Records of word and element locations
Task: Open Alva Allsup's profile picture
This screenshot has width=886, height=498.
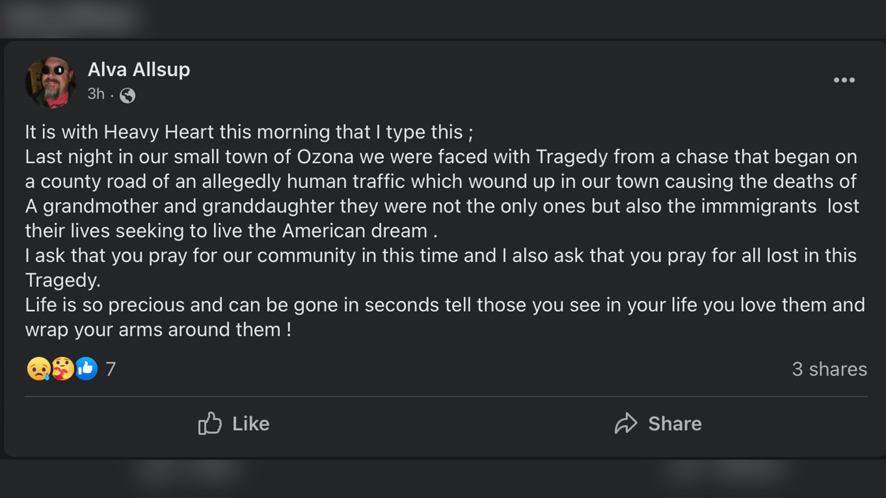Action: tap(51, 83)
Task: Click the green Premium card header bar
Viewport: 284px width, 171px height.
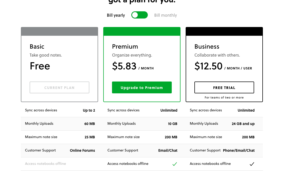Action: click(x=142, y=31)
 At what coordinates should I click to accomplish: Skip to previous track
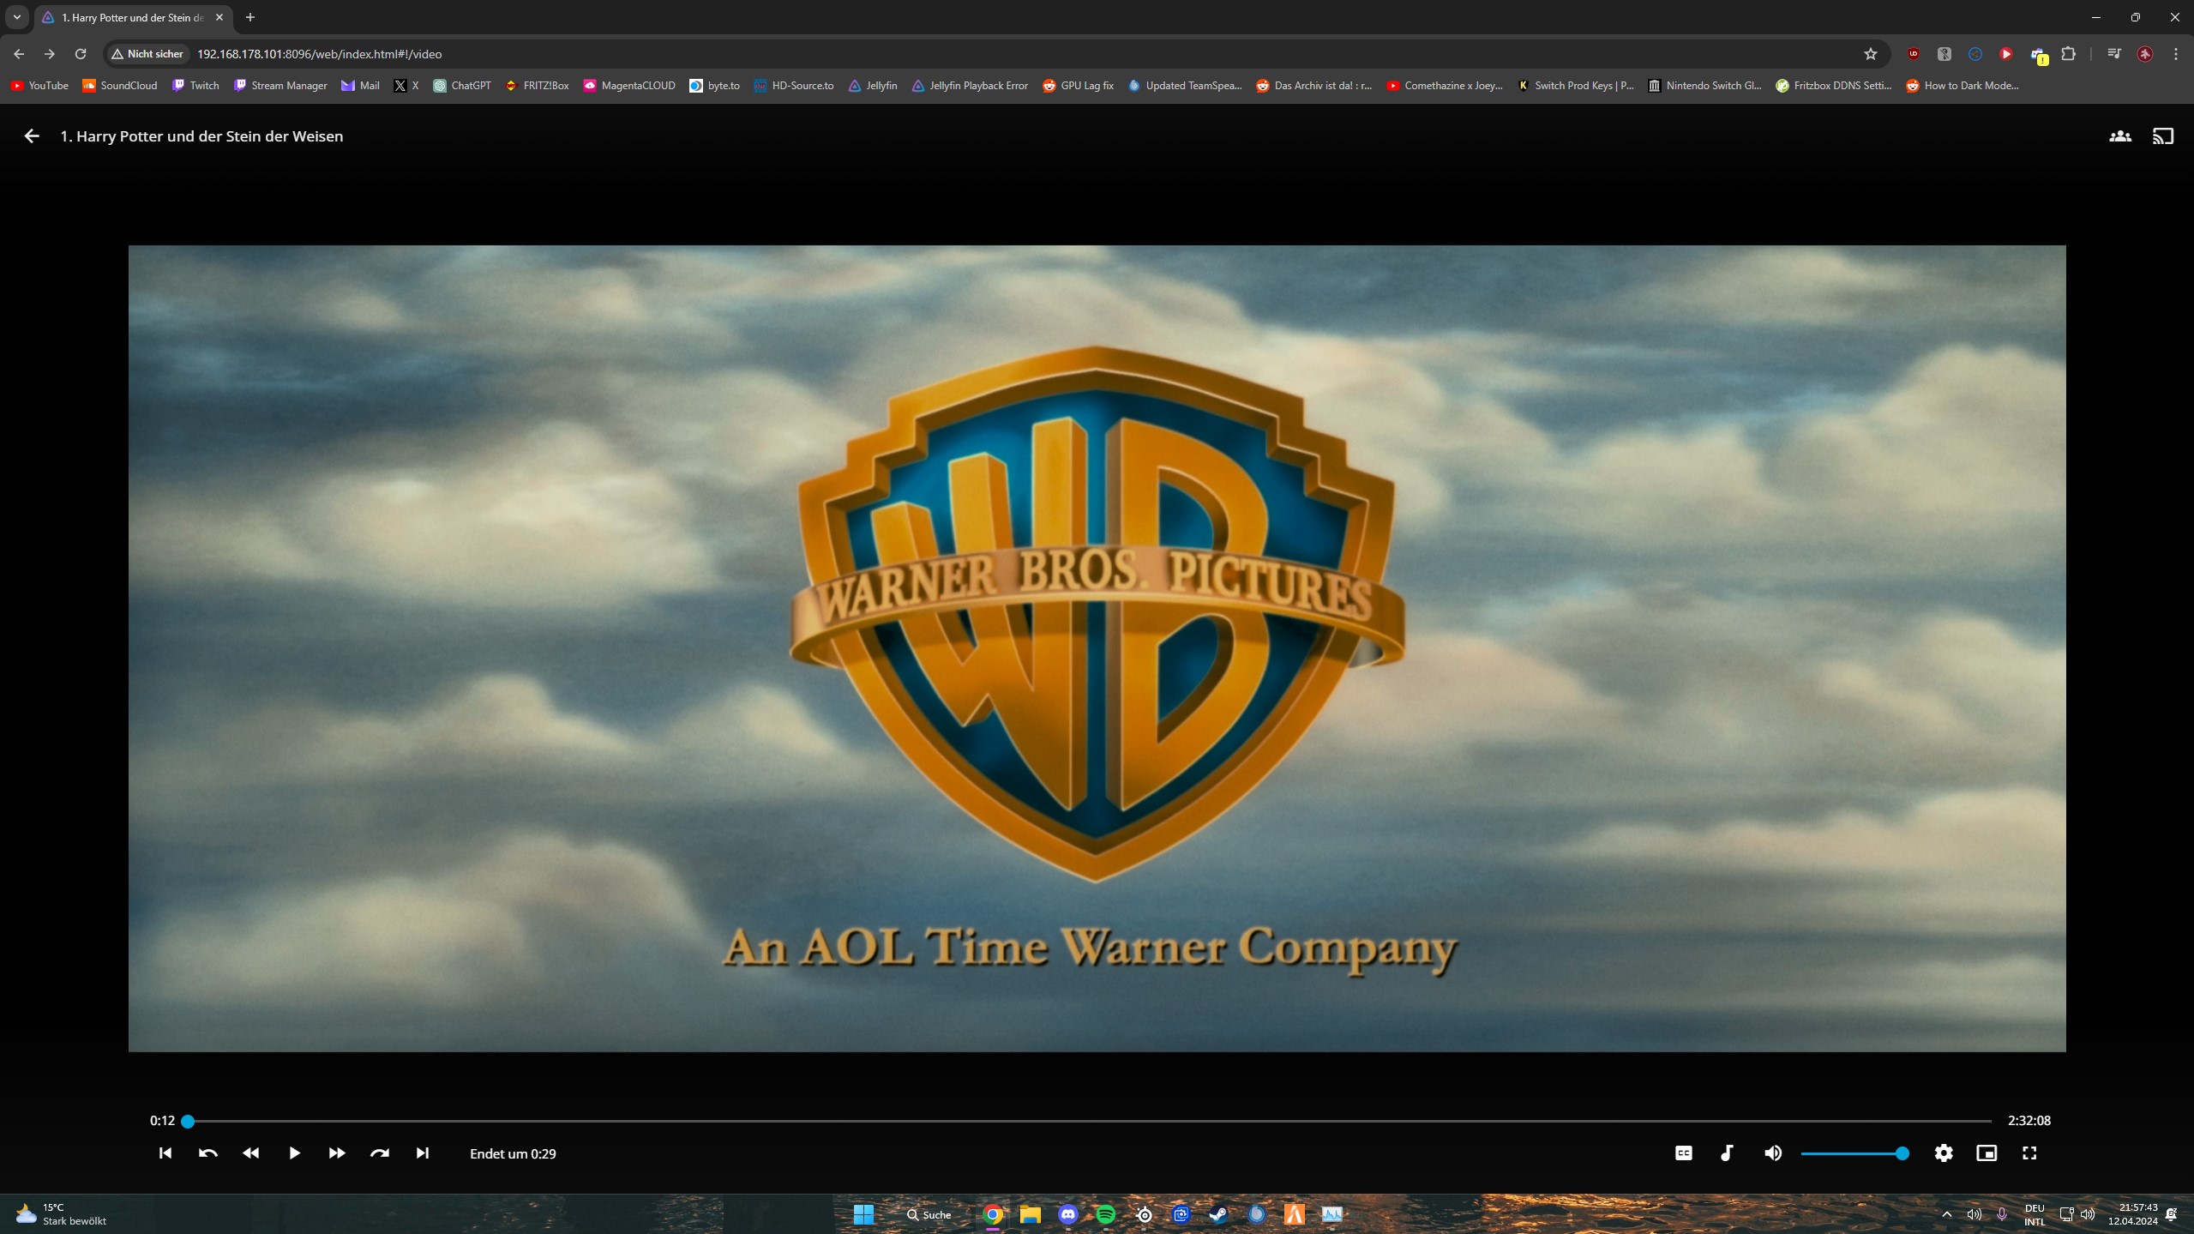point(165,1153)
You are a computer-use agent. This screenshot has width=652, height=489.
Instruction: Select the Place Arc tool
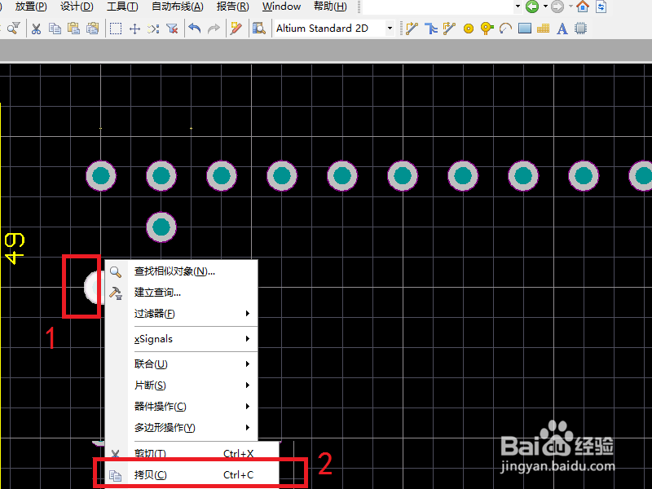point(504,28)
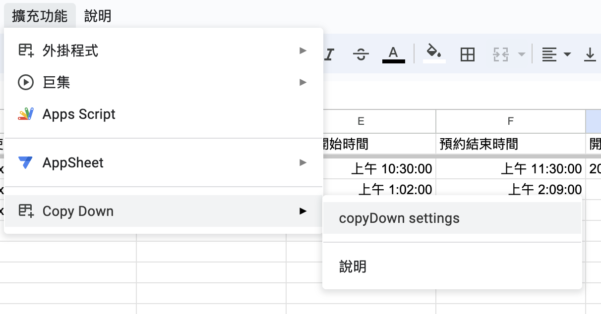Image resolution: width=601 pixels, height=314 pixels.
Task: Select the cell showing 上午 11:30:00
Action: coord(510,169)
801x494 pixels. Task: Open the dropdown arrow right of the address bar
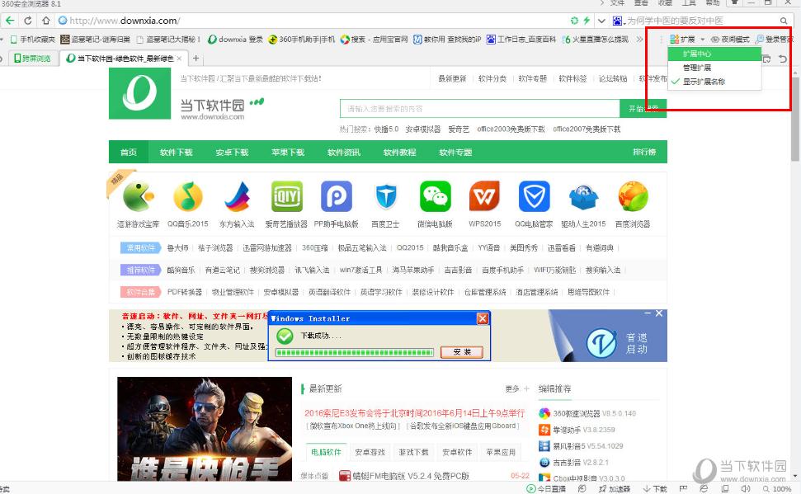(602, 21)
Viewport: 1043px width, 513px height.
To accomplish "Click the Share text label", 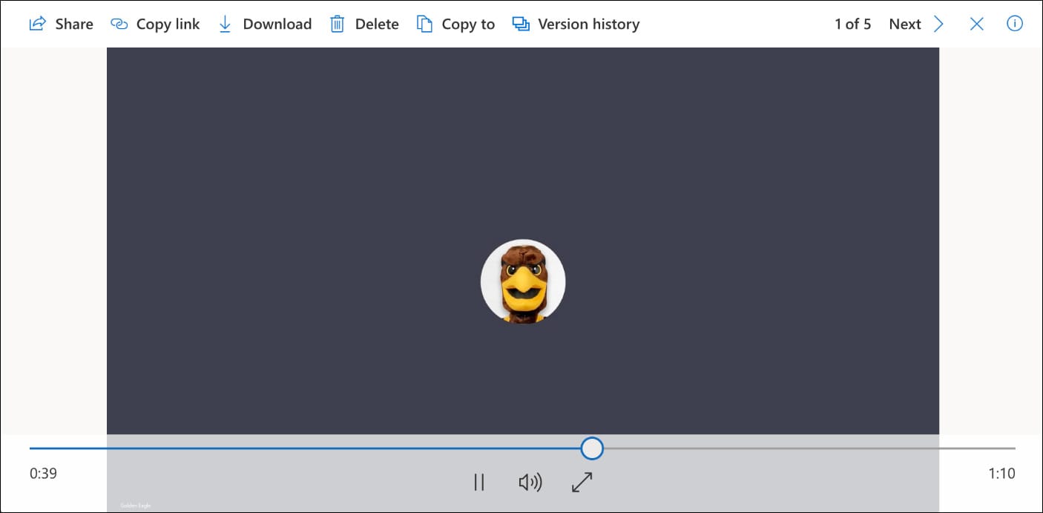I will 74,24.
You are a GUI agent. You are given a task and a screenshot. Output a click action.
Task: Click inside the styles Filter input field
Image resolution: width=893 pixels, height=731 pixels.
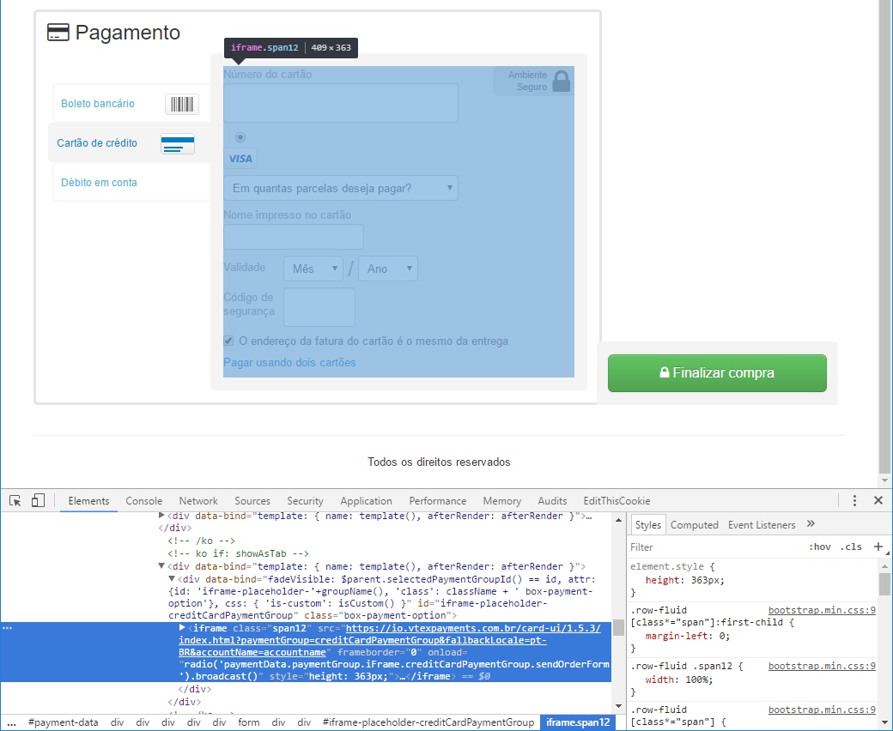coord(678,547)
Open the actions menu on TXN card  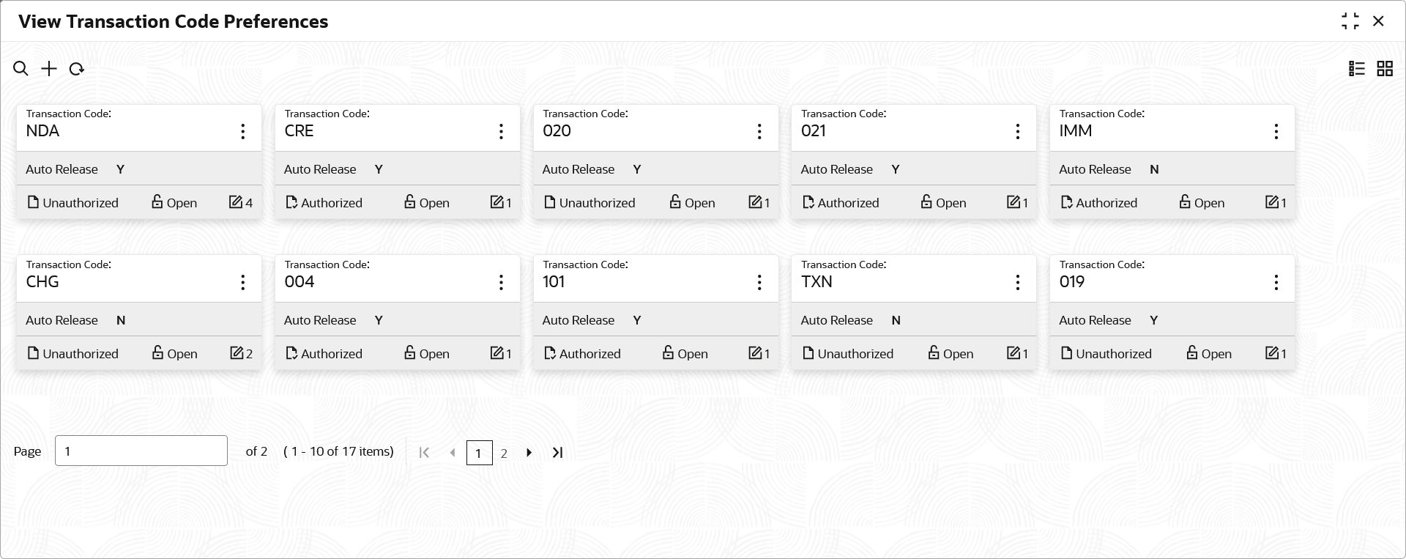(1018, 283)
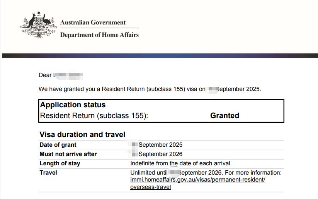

## [SET TASK]
Rewrite the rows from the start through the line containing "point(165,1153)" as a Markdown table with the columns Line and Text, numbering each line and skipping blank ones. Leave the pictures out.

## [FINAL RESULT]
| Line | Text |
|---|---|
| 1 | Task: Open Alva Allsup's profile picture |
| 2 | This screenshot has width=886, height=498. |
| 3 | Action: tap(51, 83) |
| 4 | Task: Click the green Premium card header bar |
| 5 | Viewport: 284px width, 171px height. |
| 6 | Action: click(x=142, y=31) |
| 7 |  At what coordinates should I click to accomplish: Skip to previous track |
| 8 | point(165,1153) |